Thus you will see that my theory is that the young should write young. We all know the pleasure we derive from the fresh, natural, unaffected conversation of an unspoilt girl. Well, then, I want you to write as you talk, and remember this does not mean that you are to have no ambition; on the contrary, aim at the topmost point, or you will never rise. Neither do I mean the slipshod scribbling of ungrammatical nonsense which would offend the eye as much as it would the ear; but, starting with the supposition that you have well thought out your plot, have conceived your characters, and some of the situations in which they are to be placed, my advice is that you endeavour to give a graphic relation of your story in words to a friend, so that you may hear how the arrangement of the incidents and events stand, and bear in mind while doing this that it is not done so much for your friend’s criticism as it is for your own. And while dealing with this part of the subject, let me say in parenthesis that I know of few exercises more useful to the would-be novel-writer than the telling of stories. Many writers of romance have been distinguished in the nursery and in the schoolroom as delightful story-tellers, and most of us can recall some dear long-lost magician who kept us spell-bound with romances for which we had petitioned. “Make it up as you go.” We need not tax your imagination to this extent, it will answer every purpose if you repeat a story that you have read, and you may gauge your success by the interest which your hearers show. But to return to our embryo novel; suppose that from circumstances connected with your surroundings or your temperament you are not able to carry out this suggestion, then I would say, write out your plot as a short story, and so have clearly before you what you mean to tell. This done, try to divide it into chapters, and arrange your incidents and your dialogue; always bearing in mind the different dispositions and natures with which you invested your characters at starting, and endeavouring, as much as you possibly can, to let all they say and do push the story on to its climax.
The story completed
About the length of a novel it is best that you should not trouble. When you feel that you have told all you have to tell, the book should come to an end. New pens should know nothing of padding, which is distasteful to every good writer and reader. Later in your career the demands of a magazine or a circulating library may compel you to give a greater amount of copy than your story has strength to bear, but at starting you are not bound by any of these trammels, and, as a rule, young brains are very fertile and brimming over with incidents and plots, therefore you can afford to be generous. And now we may suppose that your story completed lies before you in manuscript, clearly and carefully written with the pains we bestow on a thing we value and feel is our very own. If you are a true author your creation will have become very dear to you, and in launching it into the world you will suffer a hundred hopes and fears, and, perhaps, disappointments. Your friends may have judged your efforts with their hearts rather than their heads. Few beginners are good critics of their own work, and true talent and modesty generally go hand in hand.
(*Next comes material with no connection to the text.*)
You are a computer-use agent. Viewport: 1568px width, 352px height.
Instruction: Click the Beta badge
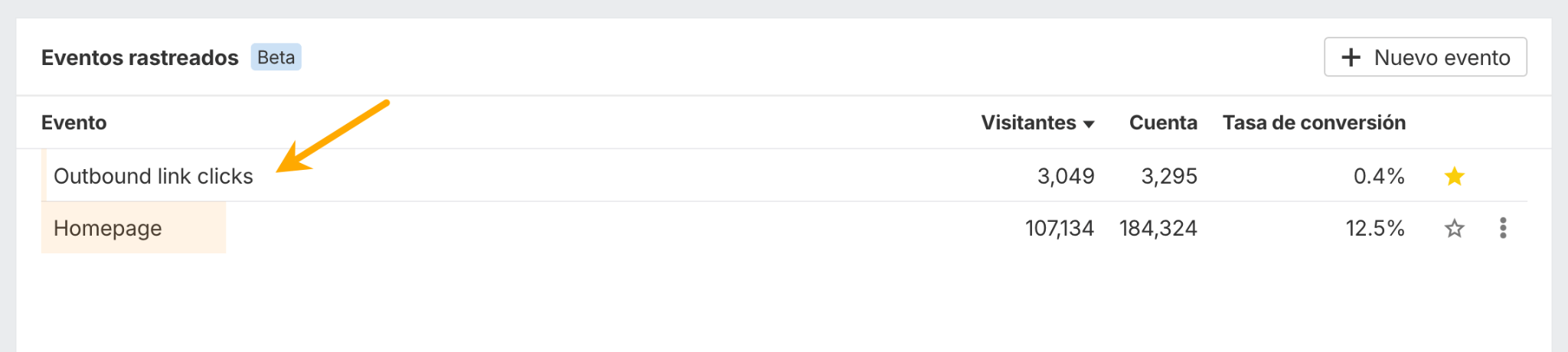(276, 57)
The clouds of distrust are certain to cast their shadows over you, but if you have the assurance that you have spared no pains, that you have given your best, do not fear that they will overwhelm you; there is a moral satisfaction in having done good work which no one can rob us of. A dozen other reasons than want of merit lead to a MS. being rejected. Have patience and courage, and some day, when perhaps it is least expected, the success I heartily wish for all earnest young authors will most surely come to you.
THE NOVEL OF MANNERS
L. B. Walford
The fault of the age
Hurry and scamper, the result of a feverish desire to reap the fruits of every undertaking before the seed is well-nigh sown, is one of the characteristics of the times in which we live. Few can endure to bestow upon their work a moment more of time, or a hair’s-breadth more of pains than will carry it through to the goal on which their ambition—often a very poor and low one—is set; while, as for the greater proportion of our present day aspirants to fame, if they ever pause to reflect upon the infinitude of loving care and anxiety lavished upon the products of bygone days, it is with a sensation of contempt and a pluming of themselves upon their superior smartness and activity.
A mischievous mistake
Now there is of course a great deal to be said in favour of energetic composition, and it cannot be denied that many of the best things ever done, or written, or painted, have been flashed off, as it were, red-hot from the brain. We cannot believe, for instance, that Mr. Rudyard Kipling is ever long over his burning sketches of human life, wherein every word tells; and we know that Lord Byron penned canto after canto of Childe Harold with scarce a correction or a hesitation; but it is a mistake so mischievous for beginners in the fields of literature to fall into (and it is, moreover, one that so many do fall into), that of imagining that they too can dash down straightway their own crude thoughts—even when the thoughts themselves are good and original—and send them to the press, all unrevised and un-thought-out, that I am going to begin this brief paper addressed to young readers and would-be writers by the single word “Hold!” Pause. Consider what you want to do, and whether you have indeed strength and patience to do it.